Dunn in 2007 was found not guilty by reason of insanity in the killing of his father, physician Jack Dunn. He was institutionalized.
After being released from a state hospital several years ago, Dunn had been living on his own in Daytona Beach and working, but still under court supervision. He was seeking to end that. In court appearances late last year and earlier this year he argued that he was now well enough to be entirely free: he was on medication, he was seeing his counselors, he was working and living what he considered a normal life. An intelligent and well spoken man, Dunn was a strong advocate for himself, but his counselors at SMA Health Care also helped him along and supported his slow route to freedom.
That began to change a few months ago when his counselors noticed behavior they described as “alarming” and “bizarre,” including his inappropriate 2:30 a.m. unannounced visit to a former caregiver, odd writings on his door, and a serious burn he suffered on his arm that, to this day, he has not explained. He had also resumed smoking pot, which landed him back in jail–to the obvious relief of his counselors, who were not comfortable seeing him at large given his recent behavior. Assistant State Attorney Jason Lewis last week asked the court that Dunn be kept in jail without bond pending the resolution of his psychiatric evaluations. Circuit Judge Terence Perkins agreed and Assistant Public Defender Regina Nunnally said there was no ground for her to object.

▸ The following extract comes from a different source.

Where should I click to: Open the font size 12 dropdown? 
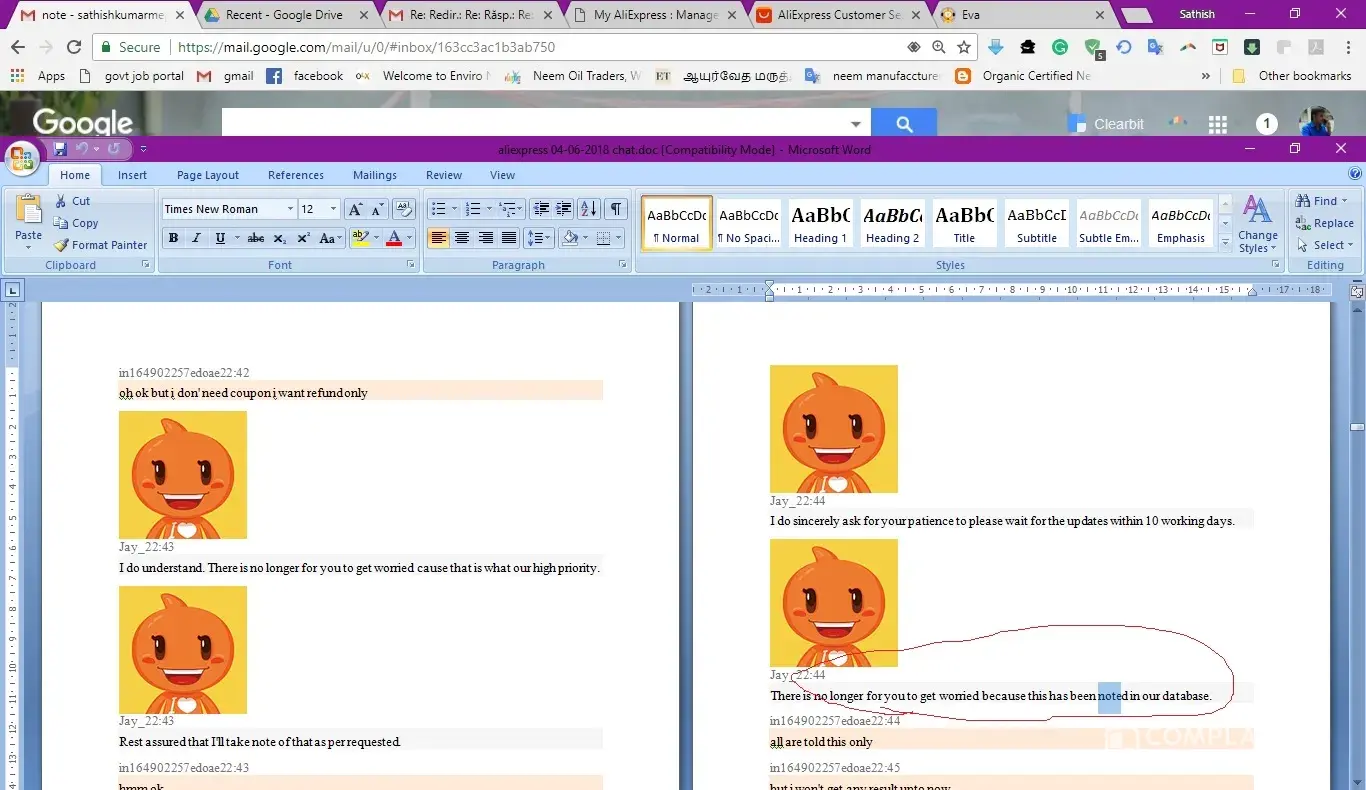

Perkins ordered that Dunn be evaluated by Dr. Roger Davis, a Jacksonville psychologist often retained by the court to evaluate defendants’ competency. In a hearing last week he said it was not to determine competency. But Perkins’s written order states that Davis’s evaluation was to determine if Dunn “is competent to proceed in this case, (ii) whether his mental status or stability has changed and (iii) whether his current mental status or changes in his mental status warrant changes to his conditional release plan.”
The details of the order clearly set out criteria that would determine Dunn’s competency and his ability to comply with existing orders. Davis was not expected to have completed the $450 evaluation by today. But he had. He could have recommended a less severe resort than for Dunn to be recommitted: the judge had left open the way for “alternatives, other than involuntary hospitalization, which might be less restrictive to the defendant’s liberty.” Davis’s conclusion suggests that the precariousness of Dunn’s mental state, elements of which were detected by his counselors, may be more serious than he lets on. One of his counselors repeatedly told the court that Dunn “presents well,” meaning that he knows how to appear in full control of his capacities, even though he may not necessarily be so.
Davis’s report was discussed in a brief hearing this morning, but not at length–just enough to reveal that Davis’s recommendation is to re-commit Dunn. The actual evaluation will not be made public, but it can be inferred that the psychologist found Dunn to have drifted back seriously enough, mentally, to no longer be allowed to remain a free, or relatively free, man, even under court supervision.
Still, the judge is withholding a further order until a hearing next Friday, when Nunnally will have had time to study the report and evaluate her own response. Nunnally may choose to contest the report–an unlikely outcome, given Dunn’s history–in which case she may call her own witnesses and establish a basis to go against the report’s recommendations. The state is certain to endorse the psychologist’s recommendations. It is not yet clear whether other Dunn family members–who have spoken of their alarm about Dunn’s increasing freedom–may be called in as witnesses.
Ultimately, it’ll be up to Perkins to decide how to rule on Davis’s report. The next hearing in the case is scheduled for 8:30 a.m. on Oct. 8. Dunn remains at the county jail.